In its turn, the Waterfall model implies a consistent and one-time implementation of every phase of the project that determines the managers’ everyday practice. The transition from one phase to another is possible only after the successful completion of the previous stage (Coller, Frigotto & Costa 2018). In this regard, managers are expected to ensure the detailed planning and full correctness of the results of all stages step by step. In such rigid constraints of the sequence, transparency and convenience for customers become the main principles for managers. In particular, the role of a manager during planning involves the formalisation of requirements, the selection of automation tools necessary for the project, and the organisation of contractual work with suppliers (Coller, Frigotto & Costa 2018). At the design stage, a manager influences the choice of the optimal combination of users’ needs and the capabilities of the projected information system, the directions of development and application of the information system, as well as the organisation of preparation of project documentation and cost estimates.

The managers learn about such models as Agile and Waterfall from the internal documentation of a company. In many cases, proper documentation is the paramount pledge for success as it clarifies processes, procedures, expected outcomes, the ways to overcome obstacles, and plenty of other critical issues that are necessary to build a strong team and manage it. However, documentation is not the only method to share software development methodology with team members. The maximal visualisation of processes along with direct communication is two more strategies to achieve a greater understanding of what is required from managers (Stoica et al. 2016). In particular, daily meetings, retro-meetings, discussions between teams – all this gives an excellent understanding of the project essence and helps to navigate the goals, the ways to reach them, and any other important information.

As for the guidance the managers receive regarding the implementation of one or another methodology, one may state that they are given special documents that enumerate the principles to be integrated into management. In Agile, managers are guided to introduce the focus on performance, build trustful relationships within the project members, value employees and customers, as well as foster innovation (Stoica et al. 2016).

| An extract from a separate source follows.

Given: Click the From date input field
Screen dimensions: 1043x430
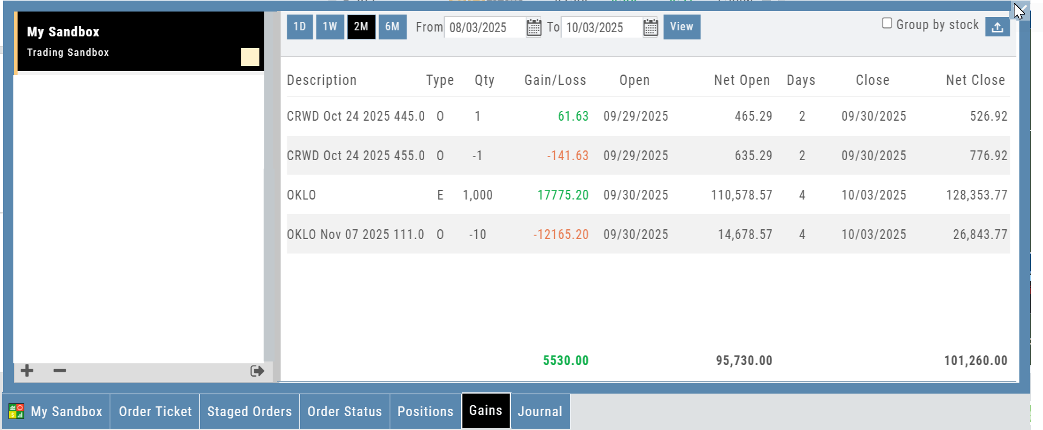Looking at the screenshot, I should tap(484, 27).
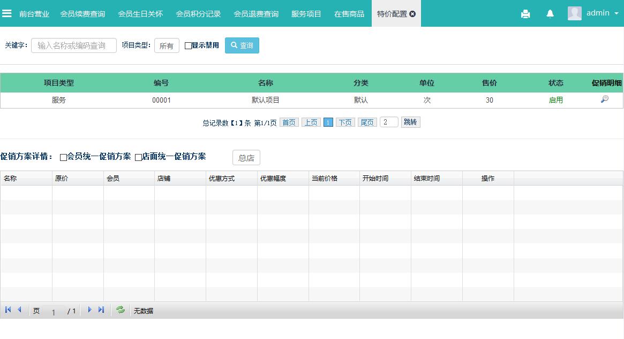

Since Agile implies a flexible system of management, creative thinking becomes the paramount aspect of promoting innovative development (Stare 2013). As opposed to Agile, Waterfall requires a strict sequence and rigidity in projects and communication with customers. The additional support with guidance and interpretation of policies may be received from staffing managers, heads of units, and the HR department. Thus, both Agile and Waterfall methods imply similar guidance sources yet different expectations from managers.

Management Insight

The dominant assumption in the literature is that each of the discussed methods has its own advantages and disadvantages, which implies utilising them on different conditions. Among the greatest advantages of the Waterfall methodology, there is a clear structure of the development process, convenient reporting (one may easily track the resources, risks, time spent and finances, the stability of tasks, and established evaluation of the cost and timing of a project (Stoica et al. 2016). The research shows that the main shortcoming of the Waterfall method can be identified as follows: little flexibility, so if the project requires more time and financial resources, then the testing phase will be rather complicated. According to the research, the cost of fixing bugs after the release of the product is higher than during full-fledged multi-stage testing in the development process.

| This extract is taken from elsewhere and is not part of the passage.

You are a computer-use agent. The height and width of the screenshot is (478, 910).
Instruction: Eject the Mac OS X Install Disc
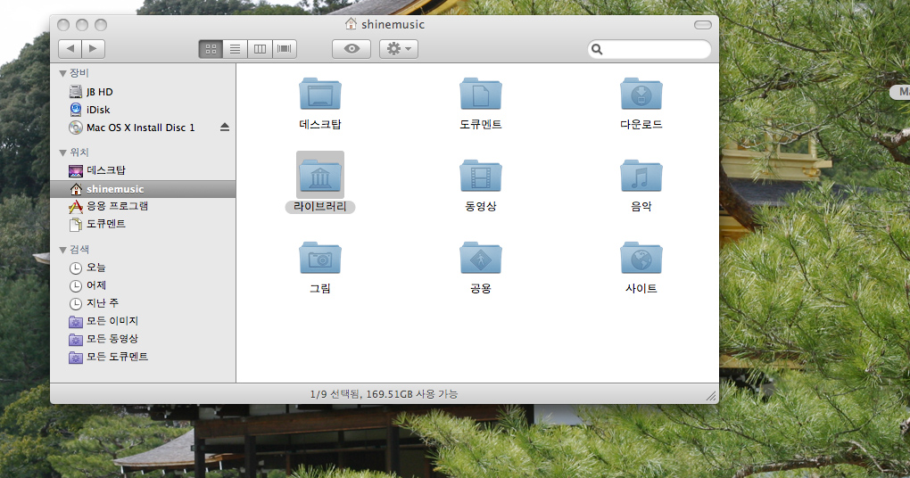coord(225,128)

The Waterfall system seems to be a rigid framework, providing only a finished product that determines the inability to make changes during development. In the first stages of forecasting, critical financial expenditures may change upwards, but it is impossible to change the project in the direction of cost optimisation before the release of the finished product. While the testing system of Agile implies separate testing of each component of the project in cooperation with others, in the Waterfall, the finished product is tested. The main disadvantage of the Waterfall is a significant delay with obtaining the results as they are coordinated with users only at the points planned after the completion of each stage of work (Stoica et al. 2016). Thus, users can make their comments only after the work on the system is fully completed. In case of an inaccurate statement of requirements or their changes during a long period of software creation, users receive a system that does not meet their needs. The models, both functional and informational, of an automated object, can become obsolete simultaneously with their approval.

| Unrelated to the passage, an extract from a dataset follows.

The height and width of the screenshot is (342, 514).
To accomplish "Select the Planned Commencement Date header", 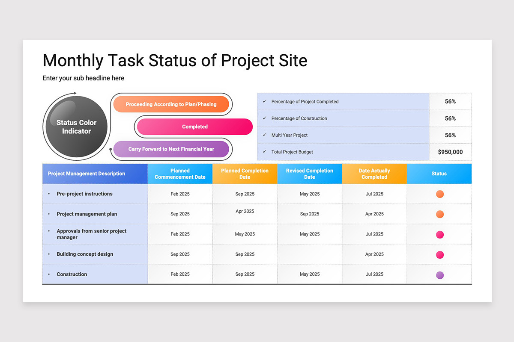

The research assumptions illustrate that the modern environment sets new opportunities in the field of software development management. In particular, several studies reflect the possibility of integrates both Agile and Waterfall in terms of one project. Such an amalgamation refers to the combination of the advantages of both models. Along with the ones that were mentioned earlier in this paper, the managers should consider such aspects of Agile as understandable iterations, for example, the development cycles lasting from two weeks to two months, at the end of which a customer receives a working version of the product (Azanha et al. 2017). A high degree of involvement of executors, organisators, and customers in the project also seem to bring considerable benefits. Baseer, Rama Mohan Reddy, and Shoba Bindu (2015) claim that the philosophical nature of the Agile methodology is not a clear instruction for action, but a theoretical concept (Stare 2013). The team cannot automatically apply the mechanics of flexible development as it is necessary to adopt the key principles of the system that were mentioned above.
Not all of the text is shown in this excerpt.